Tadeu Baldani Caravieri, Director of Global Grad Show, said: “In the wide spectrum of what innovation means and does, Global Grad Show projects sit at a very distinct position: their primary objective is to create positive net results to the world, either by solving existing problems or preventing new ones. When we look at the volume and quality of these projects across the world, it’s possible to believe in a scenario where their impact outpaces complex global challenges. That alone is a very strong reason to support young entrepreneurial minds working inside universities. There’s probably no group better equipped to build positive change from the ground up.

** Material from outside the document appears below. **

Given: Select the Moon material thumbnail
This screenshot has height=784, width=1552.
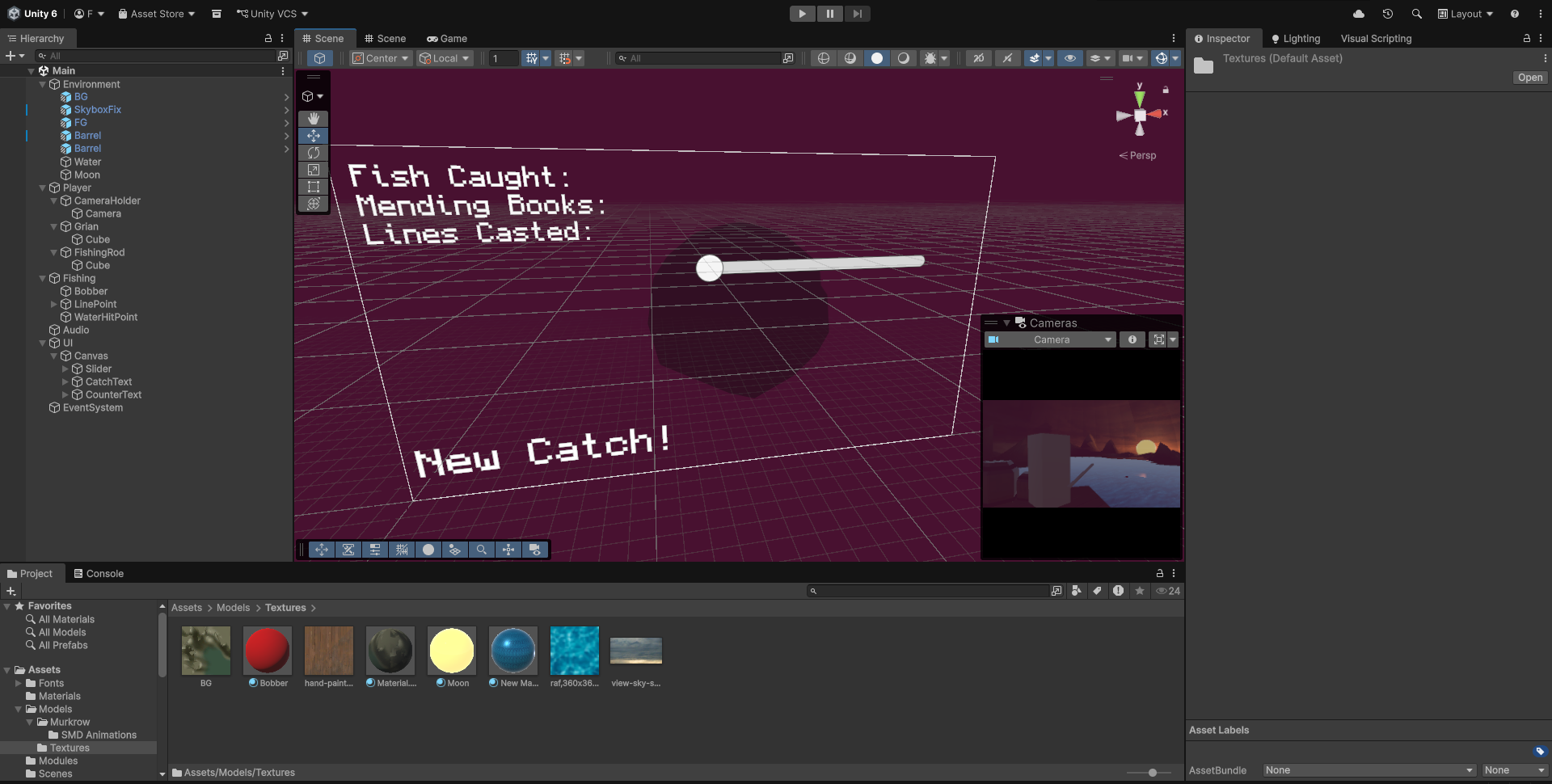Looking at the screenshot, I should point(452,651).
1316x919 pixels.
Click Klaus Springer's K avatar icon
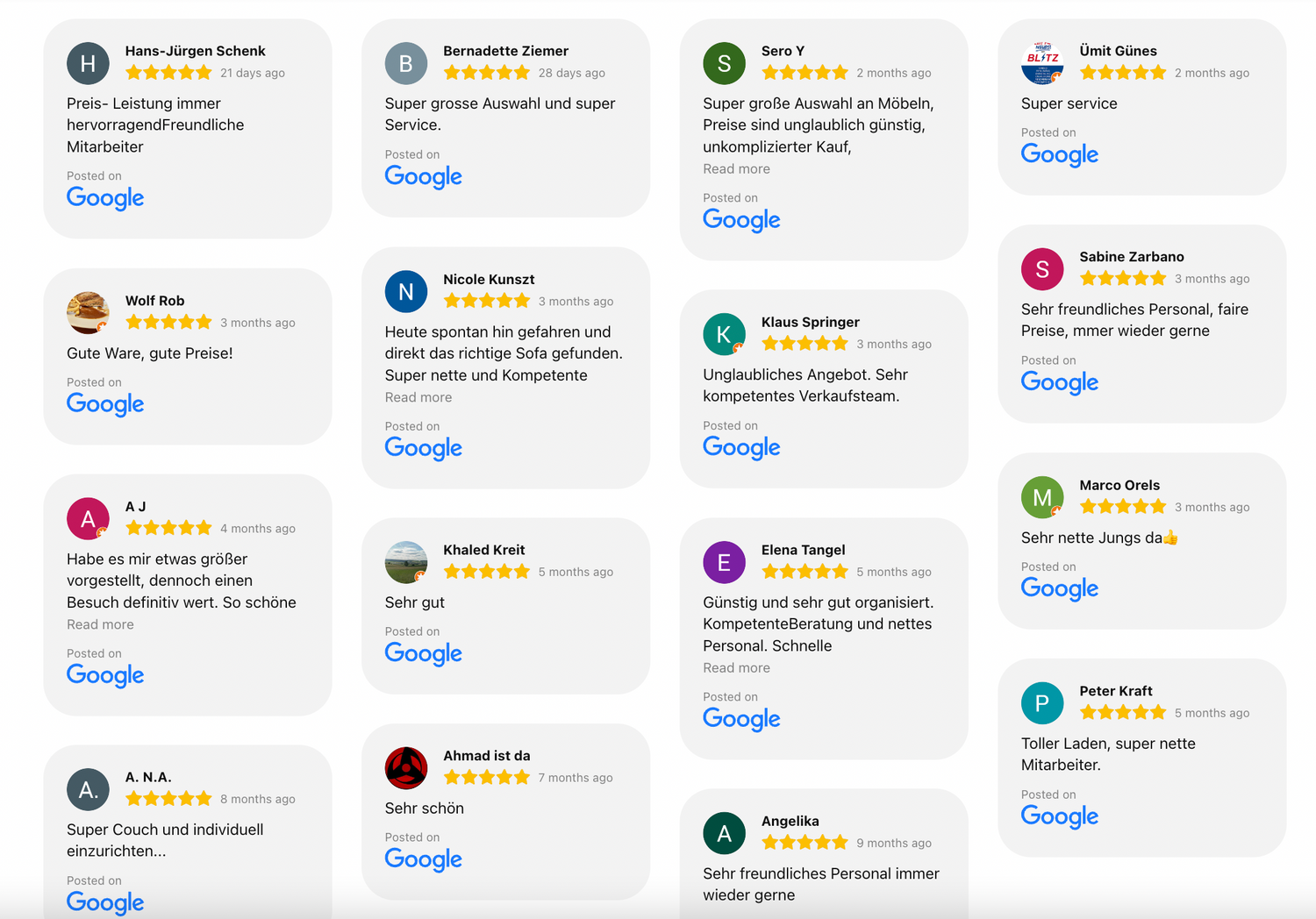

We are very thankful to the thousands of students and professors who shared their vision with us since 2015. With the patronage of Her Highness Sheikha Latifa bint Mohammed bin Rashid Al Maktoum, and the long-term support of partners like Dubai Culture, A.R.M. Holding and Dubai Design District (d3) we had the opportunity to grow the programme, leveraging Dubai’s infrastructure and forward-looking vision. We are extremely excited to be opening our most far-reaching edition ever today. ”

All applying students will have the chance to join Global Grad Show’s entrepreneurship programme this year, a 4-month development route to bring venture-building thinking and opportunities to applicants who want to take their projects forward. Since 2019, it has welcomed over 300 participants – a figure that has tripled for this year’s cohort alone.

Previous participants from the programme are now taking their solutions closer to market launch, including technologies that can lower urban temperatures, diagnose organ failure with AI and reduce plastic pollution at global scale. The expectation is to increase the programme’s output significantly this year, through partnerships and more investment opportunities. A.R.M. Holding for example, the first Global Grad Show partner to pledge funds for startups from the programme (a USD 2.7 million fund over 10 years, launched in 2019) has recently renewed its commitment to support participants to advance their projects.

The virtual showcase with the 150 projects in this year’s edition is available on  Simultaneously, the MENA Grad Show, a physical exhibition dedicated to social impact innovation by students from universities in the Middle East and North Africa will open today, as part of Dubai Design Week, supported by Dubai Design District (d3).